(Collected data entries)
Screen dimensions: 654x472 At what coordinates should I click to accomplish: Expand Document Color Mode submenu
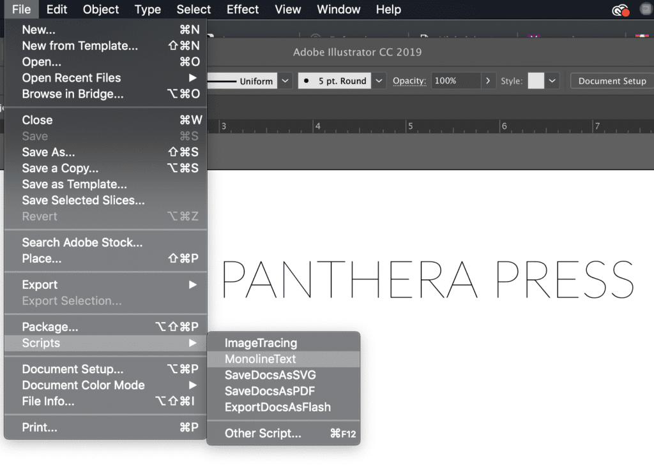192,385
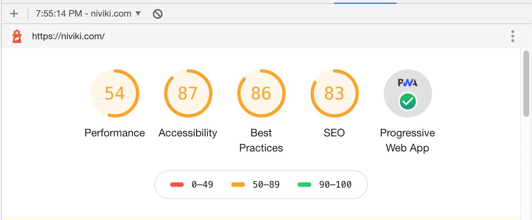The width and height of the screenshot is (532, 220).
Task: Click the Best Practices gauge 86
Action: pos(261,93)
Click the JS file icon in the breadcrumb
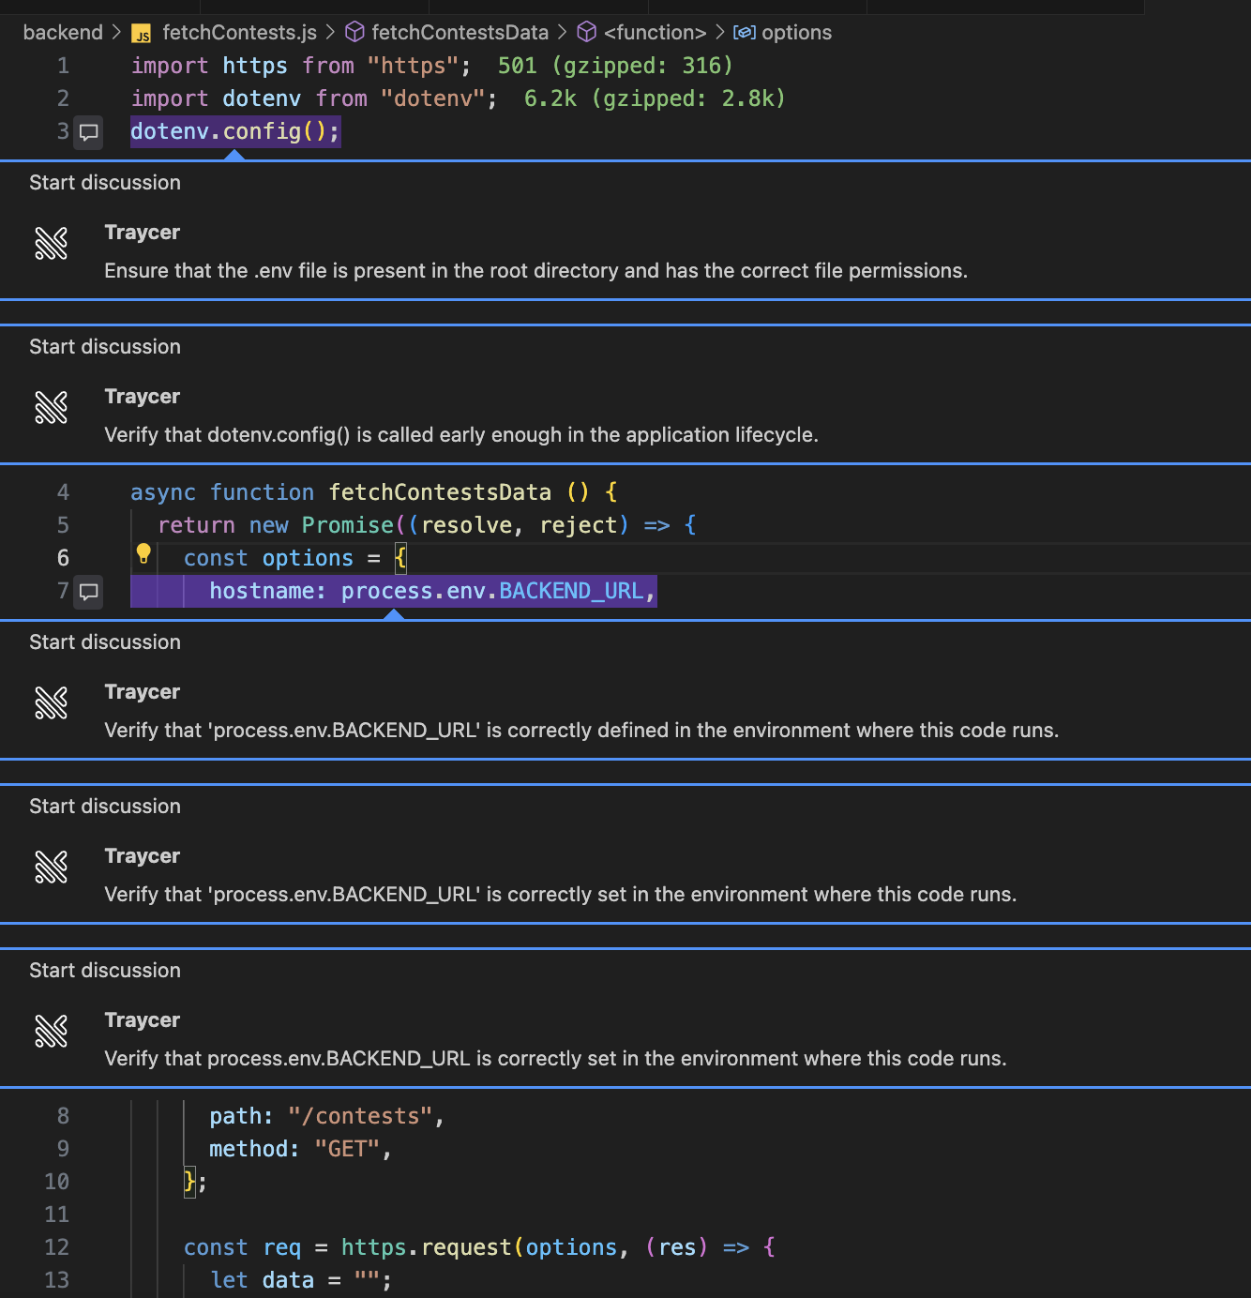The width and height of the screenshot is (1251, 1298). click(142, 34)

* * *

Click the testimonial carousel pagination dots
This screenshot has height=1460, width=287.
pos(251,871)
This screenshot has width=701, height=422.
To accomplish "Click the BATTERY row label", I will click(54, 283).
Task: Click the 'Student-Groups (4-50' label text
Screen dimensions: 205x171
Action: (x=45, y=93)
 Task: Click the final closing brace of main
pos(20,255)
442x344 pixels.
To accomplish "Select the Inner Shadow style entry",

- TASK DETAILS -
Reproduce only the lines above spanning from the line containing "This screenshot has height=1460, width=287." through the line containing "the Inner Shadow", word for word.

- EXERCISE RESPONSE -
This screenshot has height=1460, width=287.
pos(251,871)
This screenshot has width=701, height=422.
To accomplish "Click the BATTERY row label", I will click(54, 283).
Task: Click the 'Student-Groups (4-50' label text
Screen dimensions: 205x171
Action: (x=45, y=93)
 Task: Click the final closing brace of main
pos(20,255)
442x344 pixels.
To accomplish "Select the Inner Shadow style entry",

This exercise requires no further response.